After Maidan, many initiatives were set in motion. First, we managed to launch 3G in the country through a tender in early 2015. This has brought 11 billion hryvnias into state coffers [nearly 279 million euros at that time] while citizens in more than 380 cities can already benefit from fully operational 3G networks.

After my appointment to the presidential administration, I insisted that we not just talk about e-government but actually build it. […] Several e-government services have been launched, including the ProZorro and the projects.

eData, another initiative driven by finance minister Natalya Yaresko, promotes visibility for all transactions involving the use of public funds. Electronic petitions, launched a few months ago, represent another great win. […] More than 3.5 million people have visited the site in the few months since its launch; of these some 700,000 users have used the service.

Today the most efficient way to achieve results is to deploy systems outside the government. Then we make sure that the government actually starts using the newly-deployed system.

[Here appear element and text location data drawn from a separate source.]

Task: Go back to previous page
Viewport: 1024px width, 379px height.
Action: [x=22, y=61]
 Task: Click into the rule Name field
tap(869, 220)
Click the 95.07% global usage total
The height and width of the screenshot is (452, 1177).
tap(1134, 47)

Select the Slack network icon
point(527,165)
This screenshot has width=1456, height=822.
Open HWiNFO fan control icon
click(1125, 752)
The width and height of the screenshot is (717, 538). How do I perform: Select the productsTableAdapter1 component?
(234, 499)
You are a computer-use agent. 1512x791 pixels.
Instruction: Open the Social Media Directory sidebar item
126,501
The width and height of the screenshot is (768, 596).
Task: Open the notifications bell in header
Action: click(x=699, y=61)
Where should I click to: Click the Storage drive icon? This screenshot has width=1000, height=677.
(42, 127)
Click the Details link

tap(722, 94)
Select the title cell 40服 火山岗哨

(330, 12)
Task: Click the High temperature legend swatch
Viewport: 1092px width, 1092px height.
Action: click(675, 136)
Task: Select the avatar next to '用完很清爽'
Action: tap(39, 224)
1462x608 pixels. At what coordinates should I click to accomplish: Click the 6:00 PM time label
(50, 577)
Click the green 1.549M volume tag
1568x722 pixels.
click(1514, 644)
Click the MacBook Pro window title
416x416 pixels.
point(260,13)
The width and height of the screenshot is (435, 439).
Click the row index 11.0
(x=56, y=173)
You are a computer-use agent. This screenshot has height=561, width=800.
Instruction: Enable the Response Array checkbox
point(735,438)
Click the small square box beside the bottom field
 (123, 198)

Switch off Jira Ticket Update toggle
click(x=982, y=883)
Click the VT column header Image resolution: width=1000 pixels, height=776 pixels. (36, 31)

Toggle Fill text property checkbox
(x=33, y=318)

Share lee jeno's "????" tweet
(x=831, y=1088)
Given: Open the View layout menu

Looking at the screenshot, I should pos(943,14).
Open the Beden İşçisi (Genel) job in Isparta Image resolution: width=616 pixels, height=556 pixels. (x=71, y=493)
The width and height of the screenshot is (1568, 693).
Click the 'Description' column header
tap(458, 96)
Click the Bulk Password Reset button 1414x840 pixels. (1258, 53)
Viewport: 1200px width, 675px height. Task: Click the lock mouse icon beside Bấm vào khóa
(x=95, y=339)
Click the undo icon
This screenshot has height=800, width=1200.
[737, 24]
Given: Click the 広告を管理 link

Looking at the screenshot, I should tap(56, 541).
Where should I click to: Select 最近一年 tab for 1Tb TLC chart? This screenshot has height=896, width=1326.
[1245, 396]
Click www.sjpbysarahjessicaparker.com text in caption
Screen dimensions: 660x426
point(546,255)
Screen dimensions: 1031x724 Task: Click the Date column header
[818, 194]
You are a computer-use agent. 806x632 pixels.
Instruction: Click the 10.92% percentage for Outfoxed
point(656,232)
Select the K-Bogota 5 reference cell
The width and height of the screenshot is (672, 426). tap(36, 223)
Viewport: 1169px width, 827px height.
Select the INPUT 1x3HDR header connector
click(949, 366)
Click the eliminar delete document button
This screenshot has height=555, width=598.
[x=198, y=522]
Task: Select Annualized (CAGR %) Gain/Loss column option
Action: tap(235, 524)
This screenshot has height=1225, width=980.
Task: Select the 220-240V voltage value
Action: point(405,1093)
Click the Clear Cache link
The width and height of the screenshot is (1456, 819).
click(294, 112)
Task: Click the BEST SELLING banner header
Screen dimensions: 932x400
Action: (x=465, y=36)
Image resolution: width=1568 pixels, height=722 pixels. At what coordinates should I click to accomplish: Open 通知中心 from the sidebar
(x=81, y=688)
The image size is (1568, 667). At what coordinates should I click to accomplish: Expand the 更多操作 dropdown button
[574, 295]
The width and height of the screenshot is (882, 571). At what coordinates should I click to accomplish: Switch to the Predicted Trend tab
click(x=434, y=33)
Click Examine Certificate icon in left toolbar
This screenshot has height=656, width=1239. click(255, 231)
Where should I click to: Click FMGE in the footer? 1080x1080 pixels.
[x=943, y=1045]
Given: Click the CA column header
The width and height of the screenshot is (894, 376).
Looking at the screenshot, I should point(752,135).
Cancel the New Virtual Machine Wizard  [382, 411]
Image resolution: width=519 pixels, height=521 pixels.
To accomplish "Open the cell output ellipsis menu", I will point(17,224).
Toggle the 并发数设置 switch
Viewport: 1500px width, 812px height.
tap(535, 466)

In September 2015, Ukrainian president Petro Poroshenko (right) with Dmytro Shymkiv (middle) held a Skype conference with Bill Gates. (Photo credits: Presidential Administration)

These and other digital programs and initiatives are being completed under the umbrella of the Digital Ukraine21 project. And we’re not about to stop there. High tech is definitely on the agenda for the government and parliament.

One of the state’s crucial missions is to promote Ukrainian businesses, to point out opportunities for young entrepreneurs. In the field of taxation and special tax regime areas, we need to find a model which would stimulate high-tech investment or re-investment without being discriminatory toward other segments of the economy. All this is currently under discussion in the parliament and in government agencies.

On the international side, Ukraine has joined Horizon 2020, which will allow us to launch products with the support of the EU. Several companies have already applied and are participating in interesting research projects in cloud technologies, software solutions and services, agriculture development, and other areas. […]

What would you like to say to international tech players about business/R&D opportunities in Ukraine?

Attracting foreign investors is a priority. In my discussions with them I can see that they have a strong interest in Ukraine. This has been demonstrated by Ericsson’s recent acquisition of a Polish-Ukrainian company with an R&D center in Ukraine. George Soros, too, has started investing in Ukraine, his first deal involved high-tech company Ciklum. Many more such moves are yet to come.

I would say to these potential investors: If you are not considering to invest in Ukraine, your competitors are. You will hear more and more stories about products designed in Ukraine, manufactured in China and sold in the USA. […] You have a great opportunity now to place your R&D here, whether you are in the IT, telecom, radio electronics, security, defense, or precision machinery business. […]

As Deputy Head of the Presidential Administration, Mr. Shymkiv is responsible for reforms coordination, innovations and change management in this administration. He is also co-chair of the Executive Reforms Committee and Secretary of the National Reforms Council, an advisory body to the president. The Committee’s main function is to prepare proposals for reforms strategic planning, coordination of reforms implementation and monitoring. Besides, Mr. Shymkiv is responsible for change management, reorganization, innovations and implementation of e-government in the Presidential Administration.